The attacker runs aws sts get-caller-identity with the stolen key and confirms it is valid. They run aws iam list-attached-user-policies and discover the key belongs to a developer user with the AWS-managed AdministratorAccess policy attached — a policy granted for "temporary" access months ago and never removed.
With admin access, the attacker creates a new IAM user with its own access key for persistence, then explores the environment. They find an EKS cluster, generate a kubeconfig with aws eks update-kubeconfig, and discover that the cluster's aws-auth ConfigMap maps the system:masters group to all authenticated AWS users in the account — a misconfiguration common in clusters bootstrapped with early EKS documentation.
As a Kubernetes cluster admin, the attacker runs kubectl get secrets --all-namespaces and retrieves database credentials, third-party API keys, and a Stripe secret key stored as Kubernetes Secrets in plaintext base64.
The attacker exfiltrates the secrets, uses the database credentials to dump the production PostgreSQL database, and deploys a DaemonSet on every node running a crypto-miner — all within 45 minutes of the initial credential compromise.

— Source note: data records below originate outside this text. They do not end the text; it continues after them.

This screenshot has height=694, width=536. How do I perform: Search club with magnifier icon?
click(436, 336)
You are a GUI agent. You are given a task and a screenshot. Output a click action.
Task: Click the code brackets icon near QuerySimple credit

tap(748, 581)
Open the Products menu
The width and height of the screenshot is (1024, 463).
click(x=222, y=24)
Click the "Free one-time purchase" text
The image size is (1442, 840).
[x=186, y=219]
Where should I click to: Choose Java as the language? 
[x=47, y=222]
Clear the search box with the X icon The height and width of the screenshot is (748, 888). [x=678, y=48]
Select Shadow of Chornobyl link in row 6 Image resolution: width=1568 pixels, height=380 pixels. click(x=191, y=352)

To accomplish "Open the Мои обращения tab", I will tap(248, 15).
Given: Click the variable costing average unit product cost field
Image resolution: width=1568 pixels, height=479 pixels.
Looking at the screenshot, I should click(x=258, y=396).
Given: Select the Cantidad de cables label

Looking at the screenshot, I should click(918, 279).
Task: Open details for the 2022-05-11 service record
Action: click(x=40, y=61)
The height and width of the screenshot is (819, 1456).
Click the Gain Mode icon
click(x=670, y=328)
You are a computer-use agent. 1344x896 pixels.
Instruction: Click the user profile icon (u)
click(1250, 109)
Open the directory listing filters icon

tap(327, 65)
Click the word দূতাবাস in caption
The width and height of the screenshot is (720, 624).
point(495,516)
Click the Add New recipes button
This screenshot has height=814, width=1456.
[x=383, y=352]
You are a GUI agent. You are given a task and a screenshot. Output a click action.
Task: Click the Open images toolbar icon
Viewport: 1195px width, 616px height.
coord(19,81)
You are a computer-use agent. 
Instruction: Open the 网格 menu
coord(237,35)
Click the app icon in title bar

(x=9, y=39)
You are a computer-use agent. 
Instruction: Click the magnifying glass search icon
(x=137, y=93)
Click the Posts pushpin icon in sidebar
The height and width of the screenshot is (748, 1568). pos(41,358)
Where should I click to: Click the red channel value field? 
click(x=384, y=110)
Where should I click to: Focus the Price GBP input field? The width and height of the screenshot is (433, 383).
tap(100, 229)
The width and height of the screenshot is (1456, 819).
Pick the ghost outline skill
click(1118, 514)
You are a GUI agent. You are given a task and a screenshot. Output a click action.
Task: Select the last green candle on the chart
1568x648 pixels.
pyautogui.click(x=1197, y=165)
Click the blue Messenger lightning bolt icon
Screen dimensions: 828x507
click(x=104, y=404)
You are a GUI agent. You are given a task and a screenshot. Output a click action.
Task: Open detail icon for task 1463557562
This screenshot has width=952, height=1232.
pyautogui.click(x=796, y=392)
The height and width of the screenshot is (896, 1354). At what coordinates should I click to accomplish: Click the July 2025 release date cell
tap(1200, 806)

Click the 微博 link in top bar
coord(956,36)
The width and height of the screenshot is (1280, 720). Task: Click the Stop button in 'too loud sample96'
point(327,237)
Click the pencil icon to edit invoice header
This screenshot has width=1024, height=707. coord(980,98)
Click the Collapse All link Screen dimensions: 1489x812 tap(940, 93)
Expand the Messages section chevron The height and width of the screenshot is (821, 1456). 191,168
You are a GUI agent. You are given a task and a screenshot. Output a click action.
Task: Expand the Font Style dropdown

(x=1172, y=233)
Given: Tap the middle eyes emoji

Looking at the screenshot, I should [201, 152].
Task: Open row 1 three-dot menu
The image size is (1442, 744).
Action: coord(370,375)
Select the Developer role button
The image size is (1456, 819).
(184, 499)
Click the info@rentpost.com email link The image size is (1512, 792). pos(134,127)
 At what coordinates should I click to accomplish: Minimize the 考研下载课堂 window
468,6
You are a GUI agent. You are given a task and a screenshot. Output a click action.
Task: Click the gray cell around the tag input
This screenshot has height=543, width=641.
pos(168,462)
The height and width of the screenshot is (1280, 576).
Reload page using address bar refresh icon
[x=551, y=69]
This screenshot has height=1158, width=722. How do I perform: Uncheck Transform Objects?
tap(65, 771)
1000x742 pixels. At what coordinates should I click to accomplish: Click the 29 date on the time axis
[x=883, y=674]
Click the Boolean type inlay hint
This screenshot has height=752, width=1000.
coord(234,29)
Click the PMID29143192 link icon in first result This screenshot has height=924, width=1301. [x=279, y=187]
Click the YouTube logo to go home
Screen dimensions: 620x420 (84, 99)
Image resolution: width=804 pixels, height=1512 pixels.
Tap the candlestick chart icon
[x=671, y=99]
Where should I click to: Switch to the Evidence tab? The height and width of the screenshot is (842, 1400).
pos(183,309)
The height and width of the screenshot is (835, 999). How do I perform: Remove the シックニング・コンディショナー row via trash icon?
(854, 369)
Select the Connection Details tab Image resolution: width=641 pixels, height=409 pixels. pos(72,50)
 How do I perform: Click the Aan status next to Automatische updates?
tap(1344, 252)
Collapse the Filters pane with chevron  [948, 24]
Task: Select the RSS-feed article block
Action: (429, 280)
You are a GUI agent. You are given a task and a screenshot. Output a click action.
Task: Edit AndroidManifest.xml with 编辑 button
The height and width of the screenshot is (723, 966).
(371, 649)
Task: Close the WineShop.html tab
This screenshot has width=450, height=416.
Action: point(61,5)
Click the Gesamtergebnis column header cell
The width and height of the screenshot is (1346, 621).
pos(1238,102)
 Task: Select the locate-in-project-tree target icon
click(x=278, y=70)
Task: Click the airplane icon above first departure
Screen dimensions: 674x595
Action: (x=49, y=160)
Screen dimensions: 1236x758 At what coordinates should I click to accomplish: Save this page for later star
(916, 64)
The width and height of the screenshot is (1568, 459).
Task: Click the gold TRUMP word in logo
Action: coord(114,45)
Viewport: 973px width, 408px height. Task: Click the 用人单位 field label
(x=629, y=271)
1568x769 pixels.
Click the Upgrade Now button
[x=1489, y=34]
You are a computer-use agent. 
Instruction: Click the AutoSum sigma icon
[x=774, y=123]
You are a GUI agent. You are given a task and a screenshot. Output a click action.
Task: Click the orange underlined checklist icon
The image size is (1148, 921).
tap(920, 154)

Key insight: Every step in the scenario above was enabled by a different control failure: committed secrets, no key rotation, over-privileged IAM, misconfigured EKS auth, and secrets stored as base64 rather than in a secrets manager. No single control failure is catastrophic in isolation — the breach required all of them in sequence. Defense in depth means ensuring that the attacker must overcome multiple independent barriers, not just one.

Threat Intelligence Sources Worth Following

Staying current on the cloud threat landscape is an operational requirement, not a periodic review. The primary sources used by production security teams are:

AWS GuardDuty threat intelligence — managed threat detection that integrates with CloudTrail, VPC Flow Logs, and DNS logs. Study the GuardDuty finding types catalog to understand which behavioral patterns AWS considers indicative of compromise.
MITRE ATT&CK for Cloud — the cloud matrix at attack.mitre.org maps every technique (T1530: Data from Cloud Storage, T1078.004: Cloud Accounts) to real-world adversary behavior. Use it to measure coverage gaps in your detections.
Sysdig Threat Research and Lacework Labs — publish container and Kubernetes-specific threat reports with real attack tooling (TeamTNT, Rocke, Kinsing) and their indicators of compromise.
AWS Security Bulletins and GCP Security Advisories — official channels for platform-level vulnerabilities. Subscribe to both via RSS and treat them as operational alerts, not optional reading.

Pro practice: Before your team writes a single Terraform resource or deploys a single pod, threat-model the architecture. Identify the trust boundaries, the data flows, and the entry points. Ask: what is the worst thing an attacker could do with access to this component? Then design controls that make that worst case either impossible or detectable within minutes. Threat modeling is not a once-per-project activity — it is a continuous practice that evolves alongside your architecture and your understanding of the current threat landscape.

The lessons that follow in this module convert threat landscape knowledge into concrete controls: CSPM scanning to catch misconfigurations before deployment, IAM hardening to close the credential attack surface, network segmentation to limit lateral movement, and runtime security to detect attacker behavior in real time. Each control targets a specific link in the attack chain you have now mapped in detail.